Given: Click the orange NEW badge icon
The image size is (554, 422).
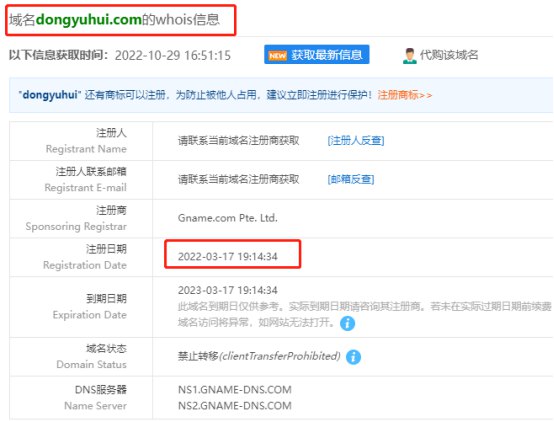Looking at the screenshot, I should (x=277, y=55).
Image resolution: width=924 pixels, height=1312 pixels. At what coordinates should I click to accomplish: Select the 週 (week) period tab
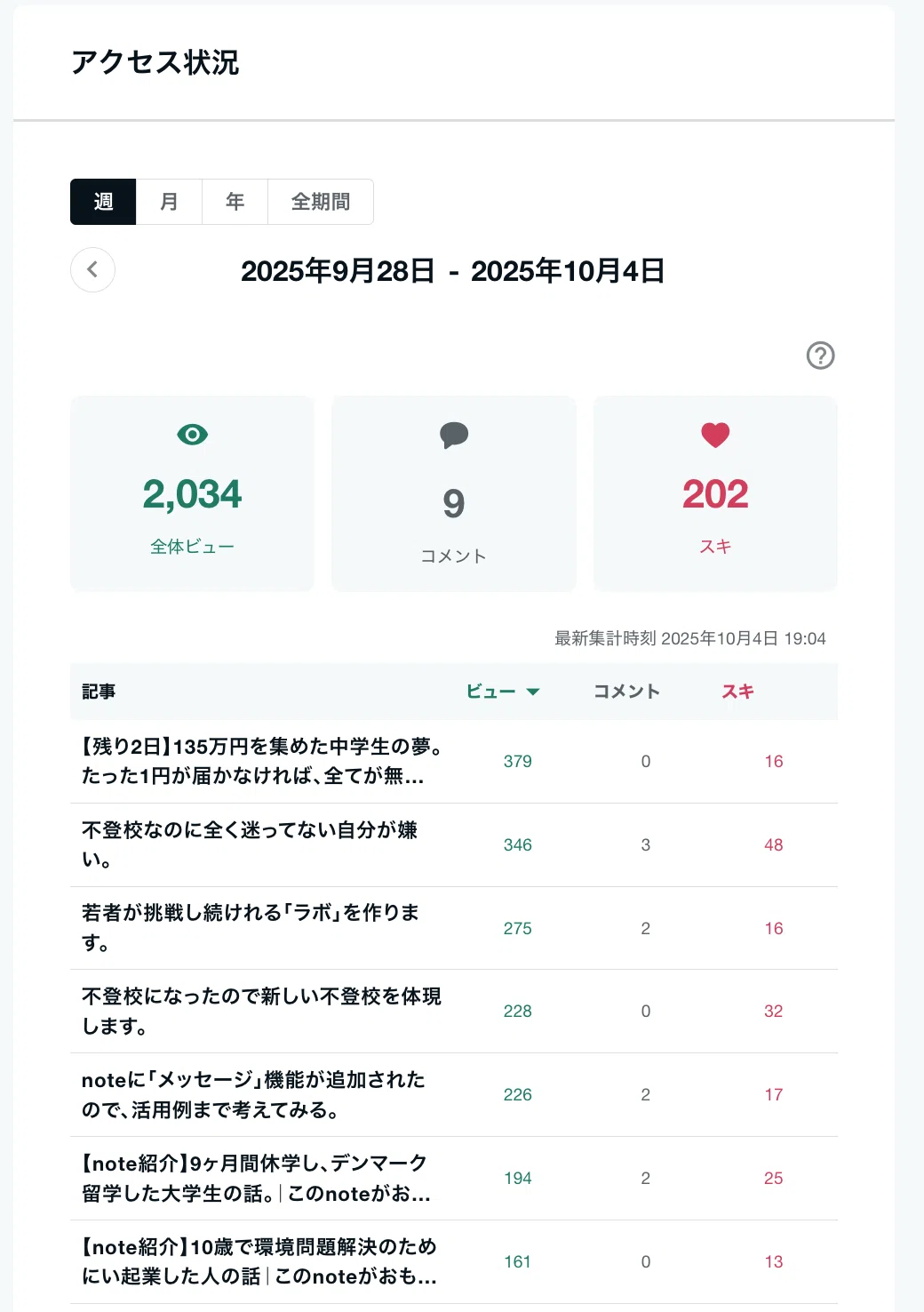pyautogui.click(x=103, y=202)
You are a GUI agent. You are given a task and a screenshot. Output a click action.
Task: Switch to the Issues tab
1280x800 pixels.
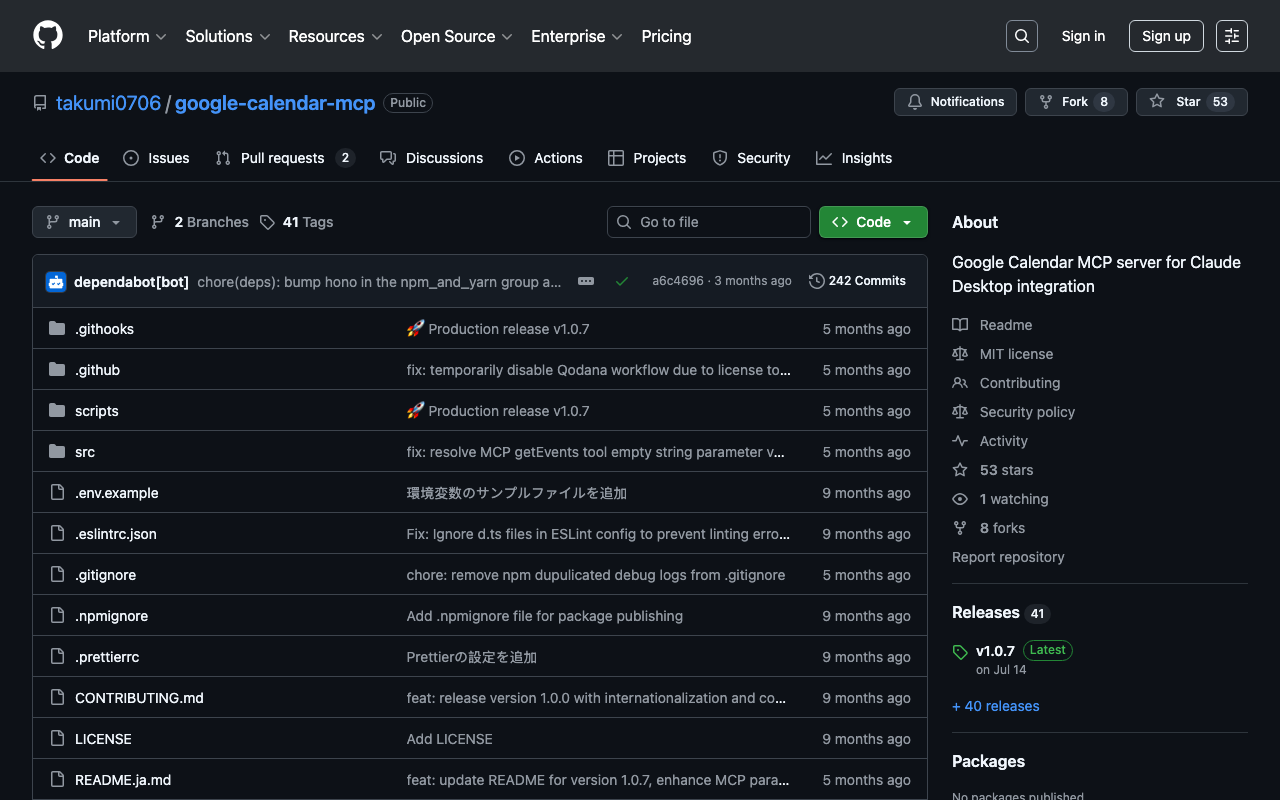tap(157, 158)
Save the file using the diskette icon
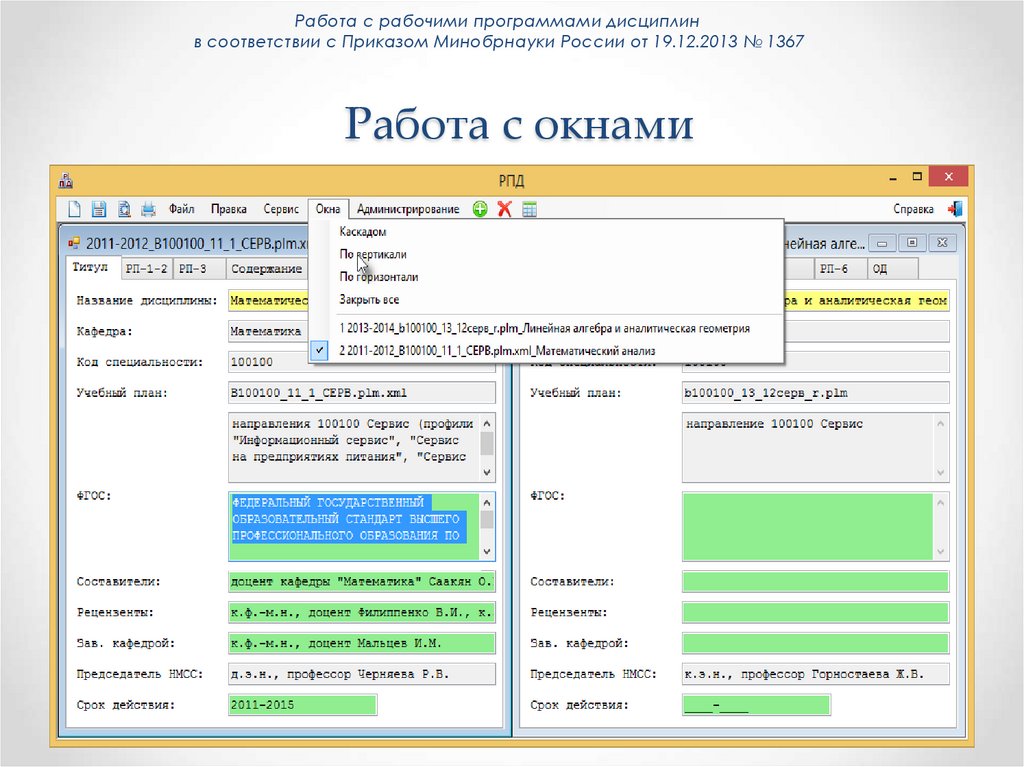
++++++
Reproduce every line of the material above, but drop the pictures.

Given: Click the orange NEW badge icon
The image size is (554, 422).
Looking at the screenshot, I should (x=277, y=55).
Image resolution: width=924 pixels, height=1312 pixels. At what coordinates should I click to accomplish: Select the 週 (week) period tab
pyautogui.click(x=103, y=202)
You are a GUI agent. You are given a task and a screenshot. Output a click action.
Task: Switch to the Issues tab
1280x800 pixels.
tap(157, 158)
Save the file using the diskette icon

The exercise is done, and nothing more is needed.